There are just three weeks left until Christmas; plenty of time to pick up gifts for all those on your list, plenty of time to fall into holiday debt, if you're not responsible.
"Nobody plans for Christmas, it comes every year, but nobody plans for it." said Consumer Credit Counselor, Ernesto Aguilar.
Aguilar says shoppers really need to start saving for the shopping season at the start of the year, but many don't, forcing shoppers to rely on their credit cards.
So if you don't have the cash and ‘charging it” is your only option, there are a few tips to help you avoid long term debt.
"Buy only that in which you are able to pay off within six or nine months at the most." said Aguilar.
On top of that, Aguilar says stick with a budget, make your list, check it twice, and then don't stray from the dollar amount you've decided on.

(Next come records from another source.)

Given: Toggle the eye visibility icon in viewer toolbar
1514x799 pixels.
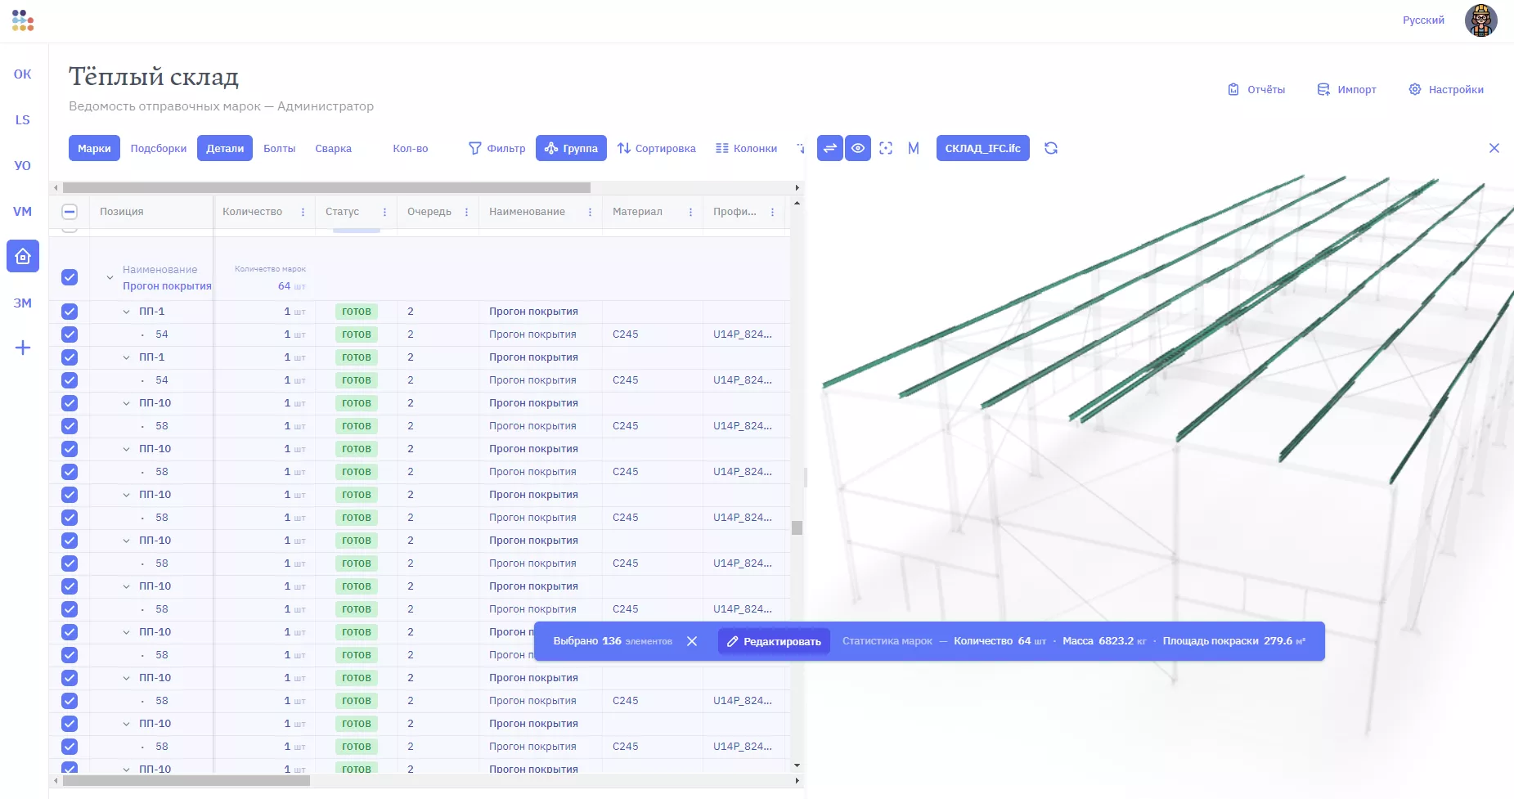Looking at the screenshot, I should coord(857,148).
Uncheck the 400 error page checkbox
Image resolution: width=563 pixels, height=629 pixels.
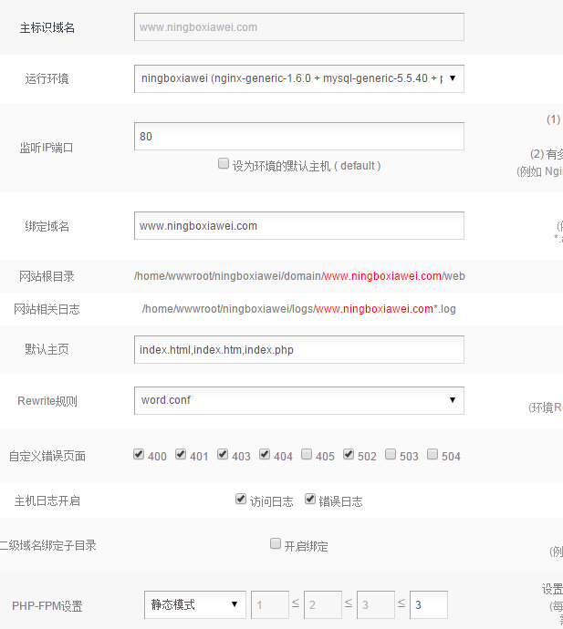pyautogui.click(x=139, y=455)
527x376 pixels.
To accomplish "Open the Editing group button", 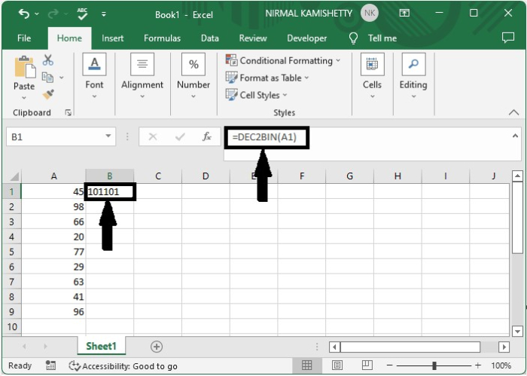I will click(x=413, y=74).
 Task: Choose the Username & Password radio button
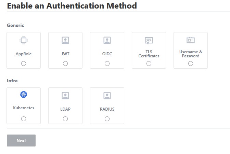[x=191, y=64]
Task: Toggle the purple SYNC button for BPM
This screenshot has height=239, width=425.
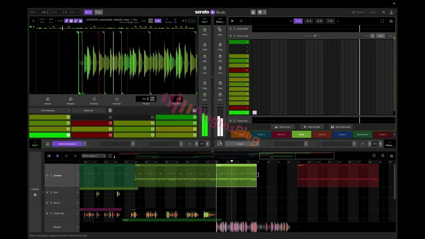Action: 158,21
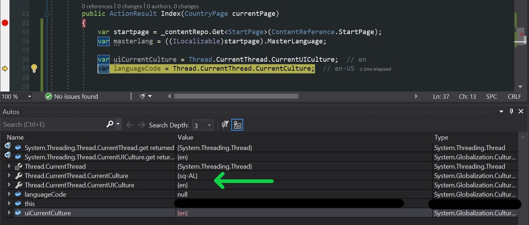The height and width of the screenshot is (225, 529).
Task: Toggle the highlighted view button in Autos toolbar
Action: point(237,125)

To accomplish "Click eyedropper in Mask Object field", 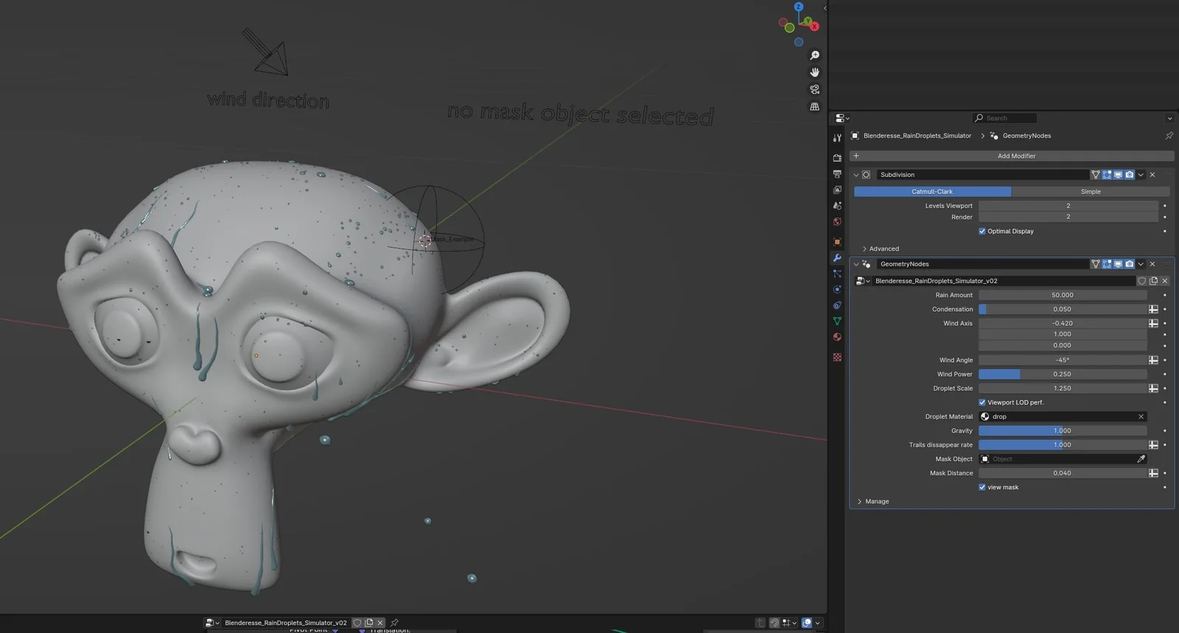I will 1141,459.
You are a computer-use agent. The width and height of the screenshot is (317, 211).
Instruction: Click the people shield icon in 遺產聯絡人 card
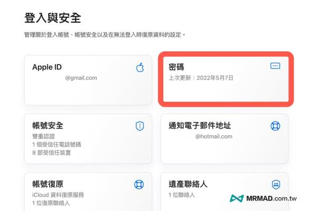point(276,184)
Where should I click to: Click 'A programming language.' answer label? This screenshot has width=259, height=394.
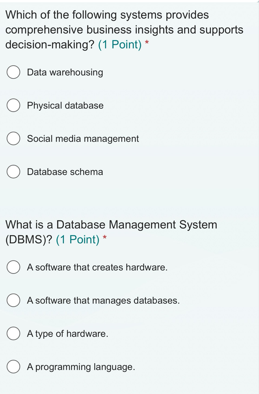coord(81,367)
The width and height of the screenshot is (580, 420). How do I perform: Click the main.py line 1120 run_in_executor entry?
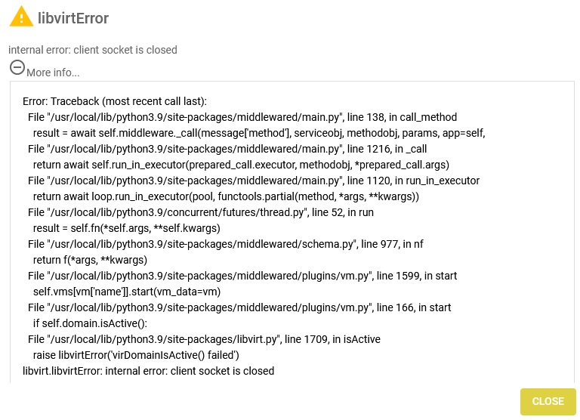coord(254,181)
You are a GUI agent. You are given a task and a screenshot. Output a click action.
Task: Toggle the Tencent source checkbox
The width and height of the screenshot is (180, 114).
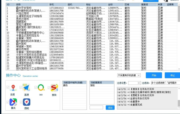(8, 102)
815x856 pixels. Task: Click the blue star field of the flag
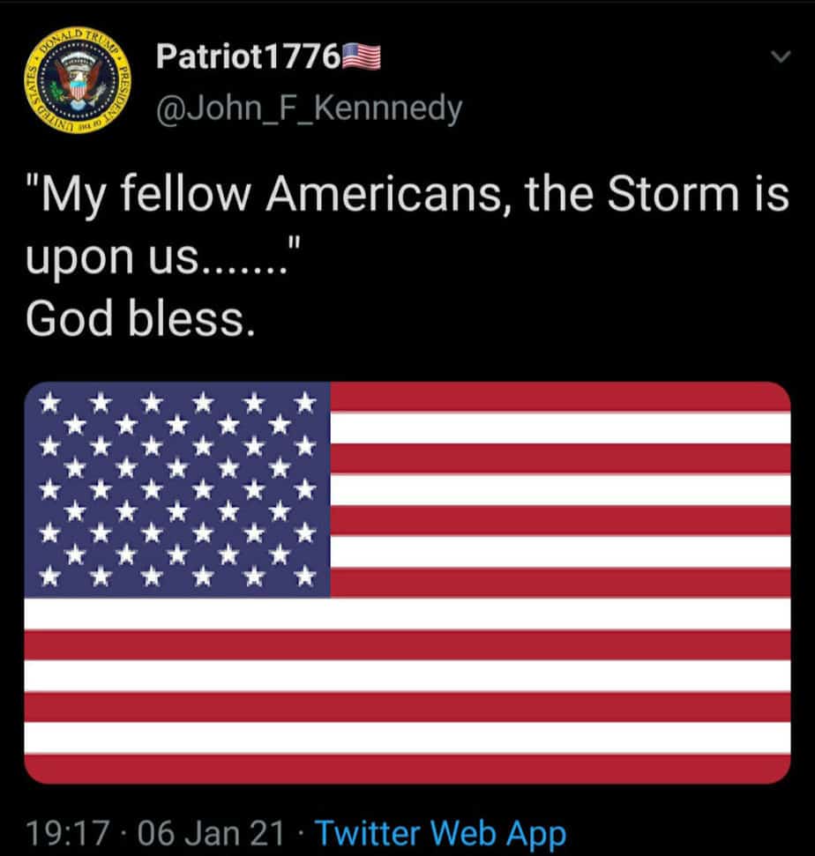click(x=177, y=489)
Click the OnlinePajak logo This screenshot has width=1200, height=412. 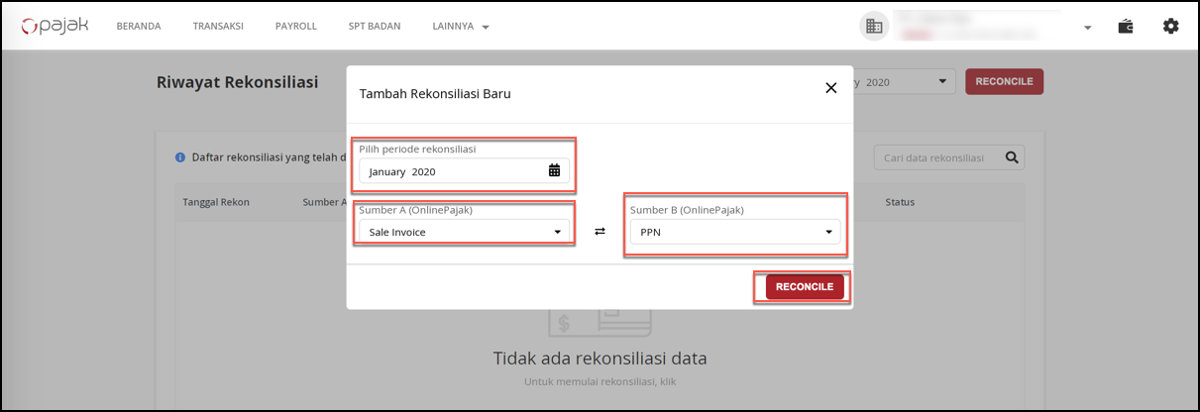[55, 26]
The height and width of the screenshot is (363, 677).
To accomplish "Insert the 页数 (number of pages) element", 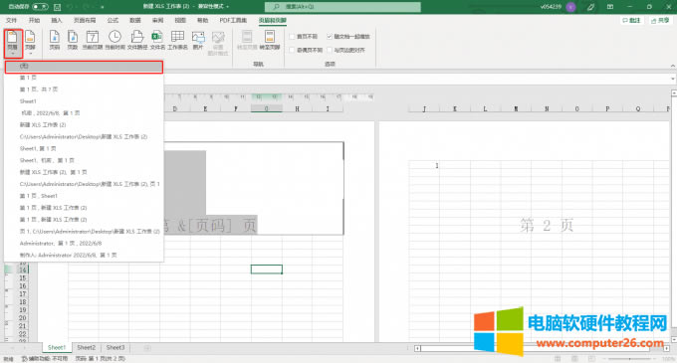I will click(x=73, y=40).
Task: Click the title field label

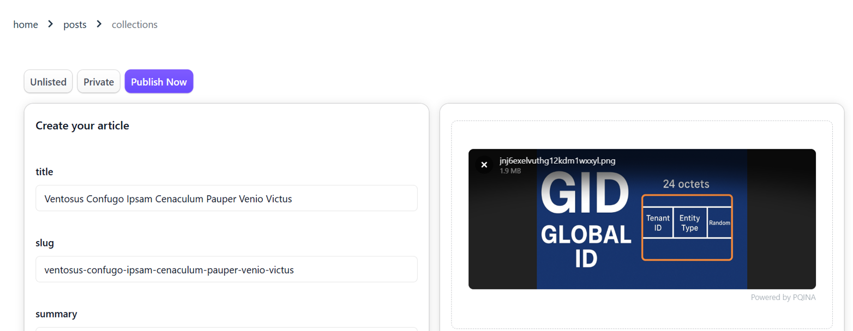Action: pos(44,172)
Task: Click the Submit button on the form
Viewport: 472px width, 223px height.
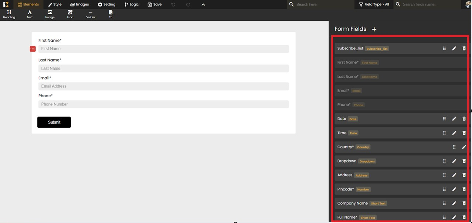Action: [54, 122]
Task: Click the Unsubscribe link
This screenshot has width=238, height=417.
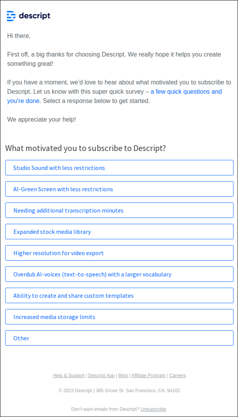Action: click(x=153, y=409)
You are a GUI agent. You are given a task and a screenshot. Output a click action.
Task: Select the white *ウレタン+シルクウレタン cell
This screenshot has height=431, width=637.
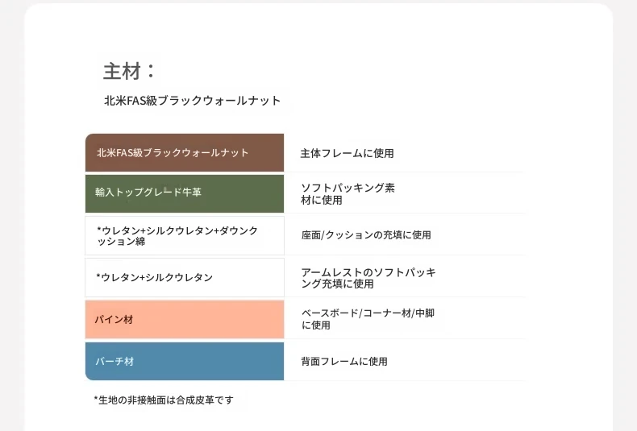pos(185,278)
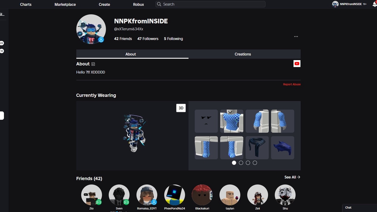The width and height of the screenshot is (377, 212).
Task: Select the first wearing-items page dot
Action: (x=234, y=163)
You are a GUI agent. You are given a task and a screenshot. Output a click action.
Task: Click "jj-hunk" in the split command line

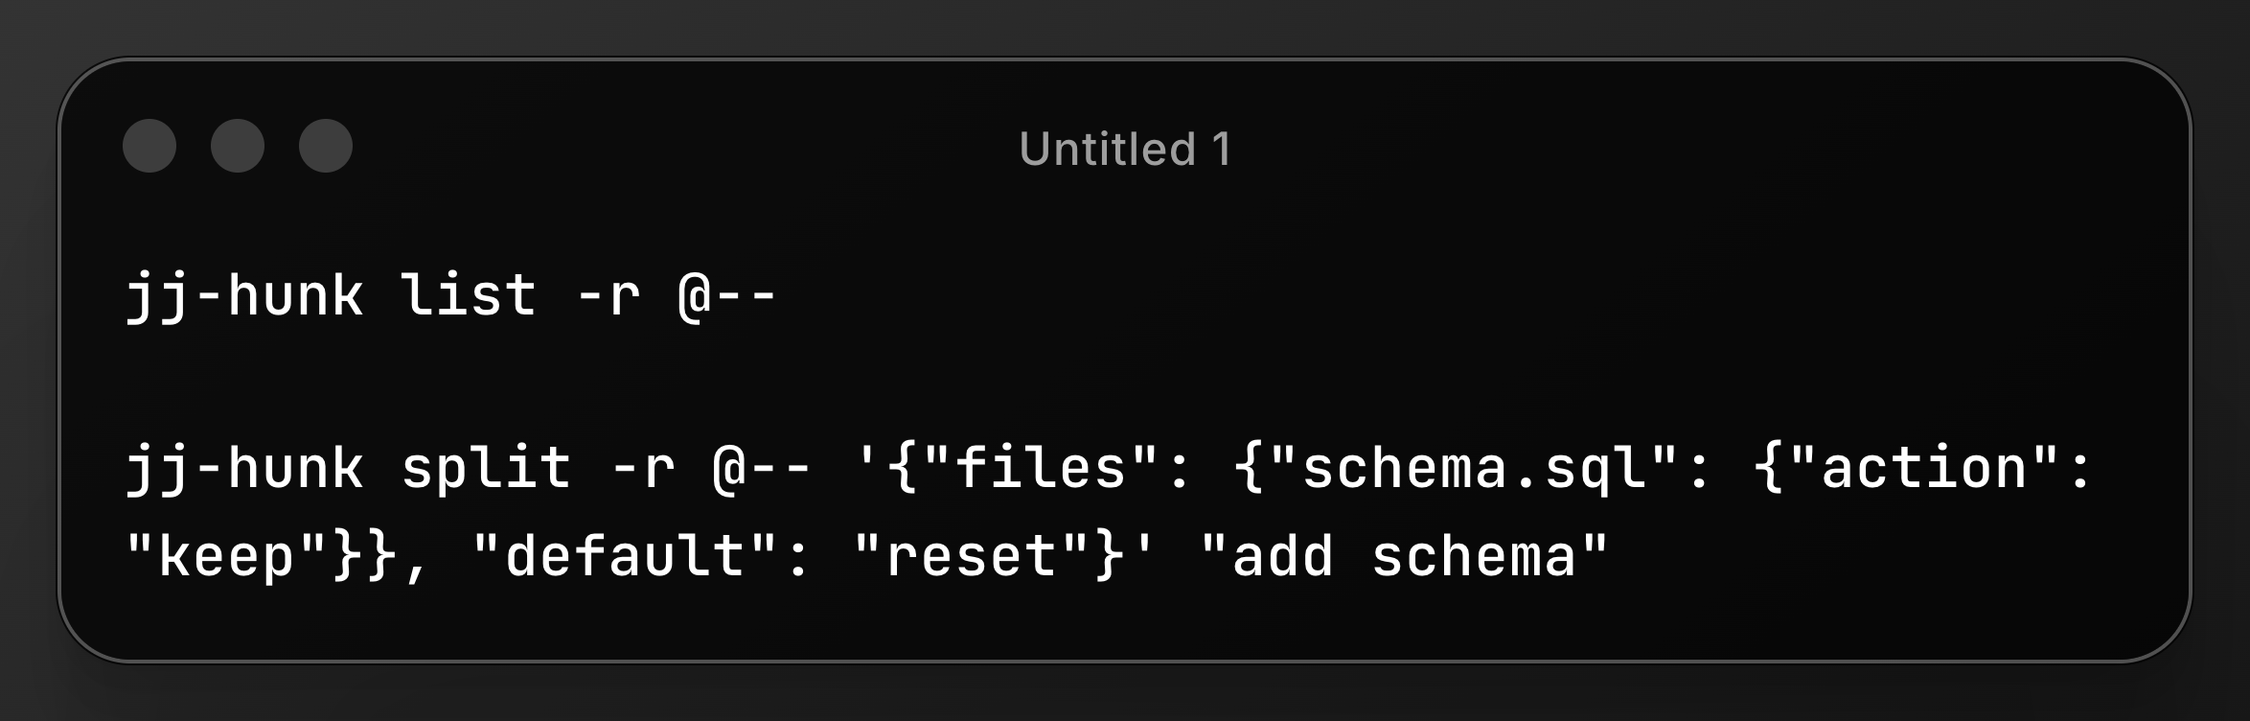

Even if you see a really good deal on something that you didn't budget for, avoid it.
"Even if it's on sale, and it's a great buy, if you have to charge it, it isn't a good buy for you." said Aguilar.
The credit counselor says even if you're saving big bucks initially, because it's on sale, you'll likely end up spending more, simply because you're charging it and that interest accrues rather quickly.
A quick break down of the numbers, let’s take a $50 gift…the average credit card holds a 20% interest rate. If it takes you nearly a year to pay off that amount, you’ll end up paying over $20 in interest. Your $50 gift actually cost closer to 70-bucks when put on a credit card.
Aguilar says credit cards are not the enemy, and it’s not necessarily bad to have one or two, but the cardholder must be responsible in how they use it. He suggests wisely and sparingly.